#### Problem requirements
Look for "will" in each line of the entries, and return the matching lines.
Information supplied START
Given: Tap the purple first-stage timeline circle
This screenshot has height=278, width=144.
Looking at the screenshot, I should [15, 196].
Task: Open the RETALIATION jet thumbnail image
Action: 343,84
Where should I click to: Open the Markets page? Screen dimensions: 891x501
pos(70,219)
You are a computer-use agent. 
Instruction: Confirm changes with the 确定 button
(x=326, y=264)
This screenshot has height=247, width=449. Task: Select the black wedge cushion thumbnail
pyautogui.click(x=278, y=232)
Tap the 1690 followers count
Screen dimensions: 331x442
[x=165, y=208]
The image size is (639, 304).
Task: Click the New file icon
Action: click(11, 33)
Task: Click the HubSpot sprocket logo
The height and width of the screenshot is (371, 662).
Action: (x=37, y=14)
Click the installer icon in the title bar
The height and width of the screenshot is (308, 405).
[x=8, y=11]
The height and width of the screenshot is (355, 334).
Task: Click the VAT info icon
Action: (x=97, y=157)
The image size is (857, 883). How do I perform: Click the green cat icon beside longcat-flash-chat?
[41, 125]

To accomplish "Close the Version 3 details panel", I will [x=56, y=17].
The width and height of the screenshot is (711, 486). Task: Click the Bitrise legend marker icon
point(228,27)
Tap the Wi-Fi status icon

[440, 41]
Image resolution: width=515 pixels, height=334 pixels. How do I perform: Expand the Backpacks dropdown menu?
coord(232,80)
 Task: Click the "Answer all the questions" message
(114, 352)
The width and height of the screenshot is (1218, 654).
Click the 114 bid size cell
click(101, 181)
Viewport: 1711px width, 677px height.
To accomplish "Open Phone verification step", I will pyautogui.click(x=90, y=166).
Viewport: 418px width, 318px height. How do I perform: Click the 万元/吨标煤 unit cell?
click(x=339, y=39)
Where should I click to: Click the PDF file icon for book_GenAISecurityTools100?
Information supplied END
#### Written solution
To accomplish "Close the Version 3 details panel", I will [x=56, y=17].
To accomplish "Open Phone verification step", I will pyautogui.click(x=90, y=166).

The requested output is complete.